Arjay Miller (March 4, 1916 - November 3, 2017) was one of the ten Whiz Kids hired by Henry Ford II of the Ford Motor Company. He served as president of Ford Motor Company between 1963 and 1968, until he was abruptly fired by Henry Ford II. He then went on to become the dean of the Stanford Graduate School of Business.

== Early life ==
Rawley John Miller Jr. was born on March 4, 1916, to Rawley John Miller and Mary Gertrude Miller in Shelby, Nebraska. The youngest of eight children, he adopted the name Arjay from his sister, who nicknamed him after the first and second initials of his father, Rawley John. At the age of 16, he moved to California. He graduated from University of California, Los Angeles (UCLA) with a Bachelor of Science degree in banking and finance in 1937. After UCLA, he enrolled as a graduate student at University of California, Berkeley in an economics program, but did not complete a dissertation.

== Personal life ==
Miller met Frances Fearing while attending UCLA and they got married in 1940. They remained married for 70 years until her death in 2010. They had two children, Kenneth and Ann.

== Career ==
He worked as an economist with the Federal Reserve Bank of San Francisco. He attempted to enlist in the U.S. military for World War II and was rejected due to poor eyesight. He was later drafted to the U.S. Army Air Forces where he taught pilots on a flight simulator. He enrolled in a statistical program for officers at Harvard University, and joined the Army Air Forces's Office of Statistical Control, where he worked with others to track the logistics of air operations and training for the remainder of the war.

At the rank of captain, Miller along with nine others from the Office of Statistical Control, famously called the Whiz Kids, sought opportunities to get hired on as a "package deal" to bring their logistics expertise to the public sector. The group made an agreement with Henry Ford II, and were hired on to the Ford Motor Company. Miller was hired in 1945 as part of the Ford finance department's analysis unit. By January 1961, Miller was promoted to Vice President for Finance. He was named President of Ford Motor Company in May 1963, succeeding John Dykstra. Along with fellow Whiz Kid, Robert S. McNamara, Miller is remembered as helping Ford to add safety options to their automobiles in the mid-1950s.
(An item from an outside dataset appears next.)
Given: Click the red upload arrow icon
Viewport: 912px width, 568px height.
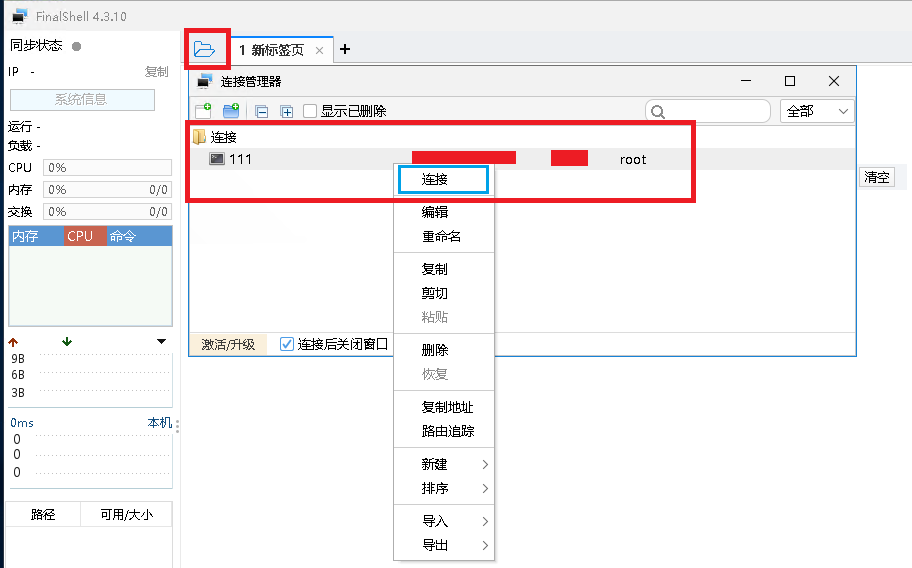Looking at the screenshot, I should click(x=14, y=342).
During his time as President, Ford unveiled the Mustang, and responded to the need for more automotive safety features after Ralph Nader's 1965 book on the automotive industry's design flaws, Unsafe at Any Speed. After the Detroit race riots of 1967, Miller formed the Economic Development Corporation of Greater Detroit in 1968, and served as the chairman until June 1969. In 1968, Henry Ford II abruptly named Semon Knudsen as President and moved Miller to vice chairman, a role created for him. In 1969, he left Ford's management team, though he stayed on Ford's board until 1986.

In July 1969, Miller replaced Ernie Arbuckle as dean of the Stanford Graduate School of Business. He remained as dean for 10 years, until retiring from the post in 1979. While dean, he is credited with establishing Stanford's Public Management Program in 1971.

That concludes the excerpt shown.